Moody's: Bond insurers' downgrade would cause $30b write-down
NEW YORK (Bloomberg) — Banks holding about $120 billion in asset-backed securities that would be most affected by downgrades of bond insurers may have to write down as much as $30 billion of the debt, Moody's Investors Service said.
Downgrades of MBIA Inc., Ambac Financial Group Inc. and other bond insurers would require 20 banks to post at least $7 billion to $10 billion in reserves on debt backed by sub-prime mortgages, and $20 billion to $30 billion in more severe stress, Moody's said. The ratings company said its scenario is based on confidential data and wouldn't reveal the names of the 20 banks.
"Moody's has not yet reached any definitive conclusions about whether or not specific rating actions may be required on banks or securities firms as a result of their guarantor exposures," David Fanger, the chief credit officer for financial institutions at New York-based Moody's, said in a statement.
Such capital requirements would crimp the banks' ability to fund other loans. Citigroup Inc., Merrill Lynch & Co. and more than 20 other banks and securities firms have already suffered $146 billion in trading losses and write-downs from the collapse of the market for sub-prime-mortgage securities, which are based on loans to people with poor or limited credit histories.
Public disclosure about financial guarantees on asset-backed collateralised debt obligations is limited and Moody's is still analysing data on the 20 banks, Fanger said. A larger number also face write-downs on securities tied to sub-prime and home-equity loans, Moody's said, without citing any banks by name.
"We do not believe the impairment on those instruments will be as severe," Fanger said.
New York Insurance Department superintendent Eric Dinallo has proposed splitting the bond insurers' municipal insurance units from their unprofitable businesses of guaranteeing debt linked to sub-prime mortgages. A separation may preserve AAA rankings for securities sold by local governments and agencies, while allowing asset-backed securities to slide.

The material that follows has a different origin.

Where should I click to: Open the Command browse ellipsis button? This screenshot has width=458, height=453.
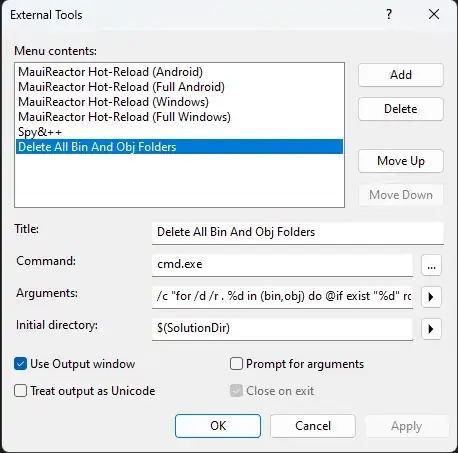[x=431, y=266]
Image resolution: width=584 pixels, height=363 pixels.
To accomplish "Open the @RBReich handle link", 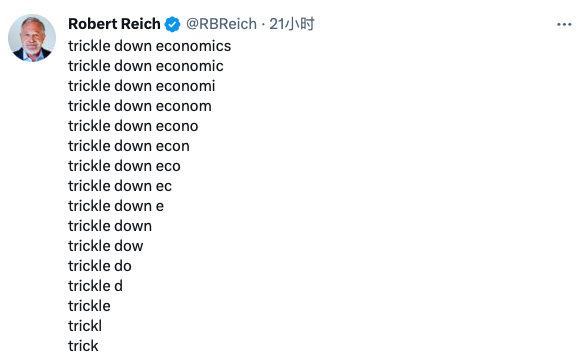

FGIC Corp., the third-largest bond insurer, sought permission to split last week. Dinallo said MBIA and Ambac, the market leaders, may do the same if they can't raise capital. The companies and Bermuda-based Security Capital Assurance Ltd. insure about $1 trillion of municipal debt and $580 billion of other securities, including collateralised debt obligations that package bonds into new securities.